_What is required_
Repeat every line of the data exactly, but not the pictures.

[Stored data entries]
★ ★ ★ ★
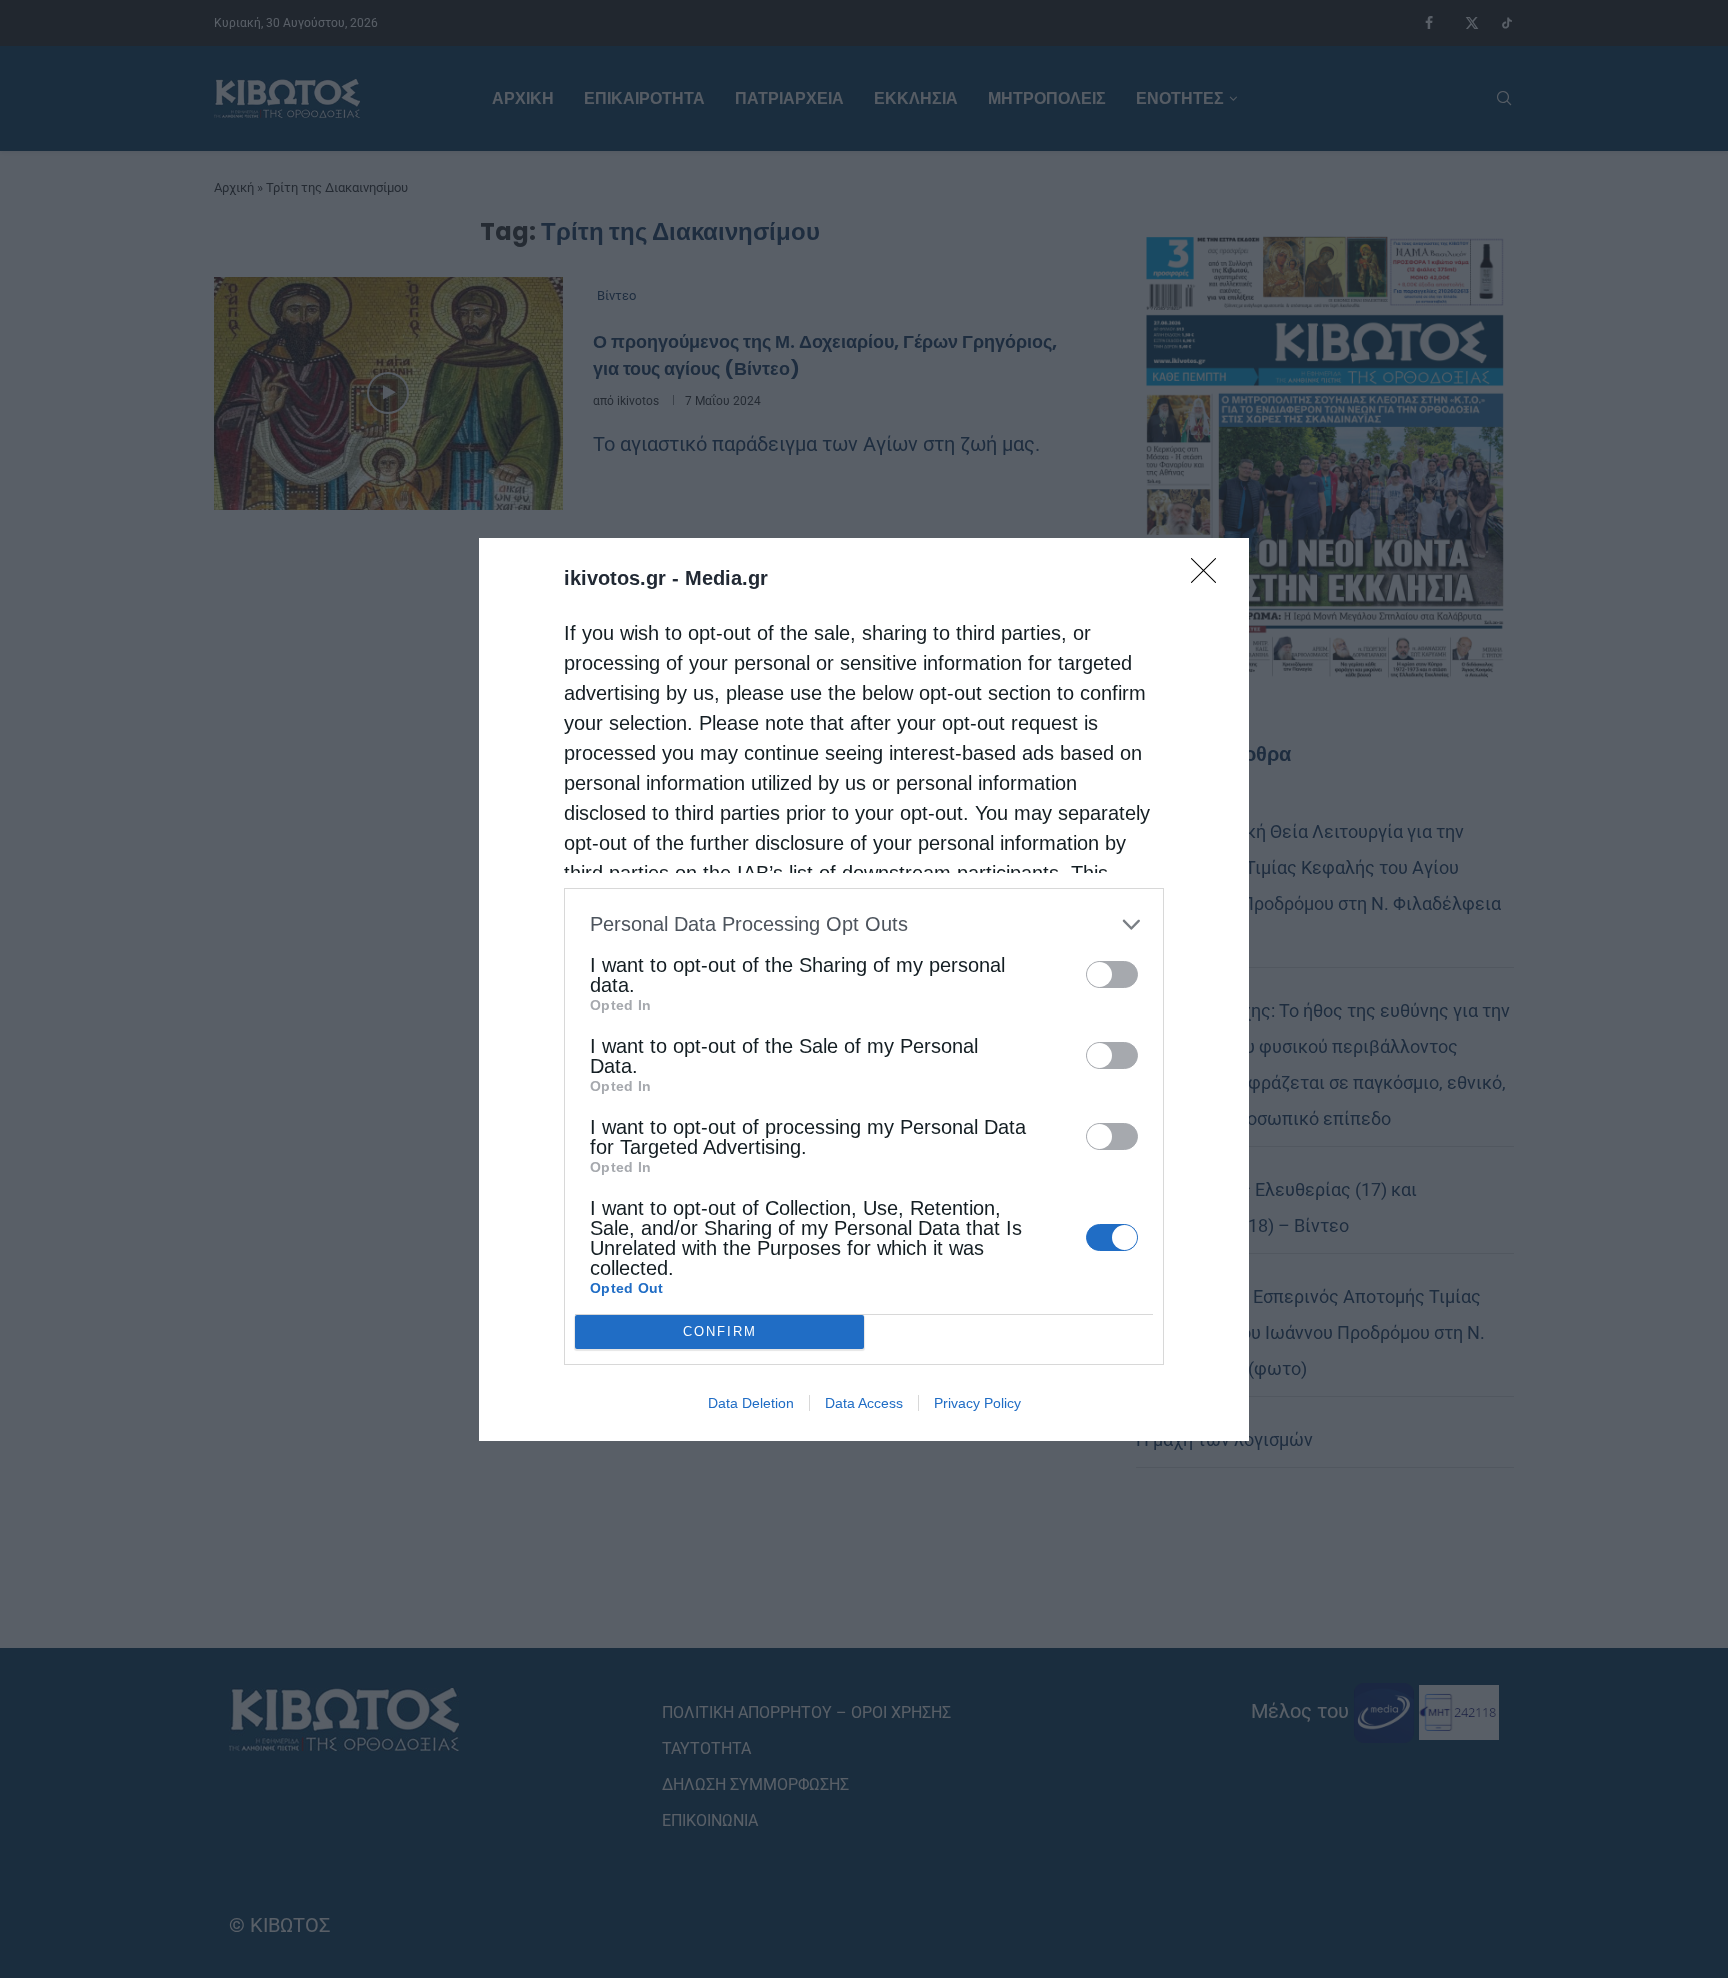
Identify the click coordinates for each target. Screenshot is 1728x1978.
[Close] (1210, 577)
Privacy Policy (977, 1403)
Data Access (864, 1403)
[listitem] (864, 924)
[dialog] (864, 989)
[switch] (1112, 974)
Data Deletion (751, 1403)
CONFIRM (720, 1331)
★ ★ ★ ★
_Answer box_
Identify the click coordinates for each target. Screenshot is 1728x1978.
[Close] (1210, 577)
Privacy Policy (977, 1403)
Data Access (864, 1403)
[listitem] (864, 924)
[dialog] (864, 989)
[switch] (1112, 974)
Data Deletion (751, 1403)
CONFIRM (720, 1331)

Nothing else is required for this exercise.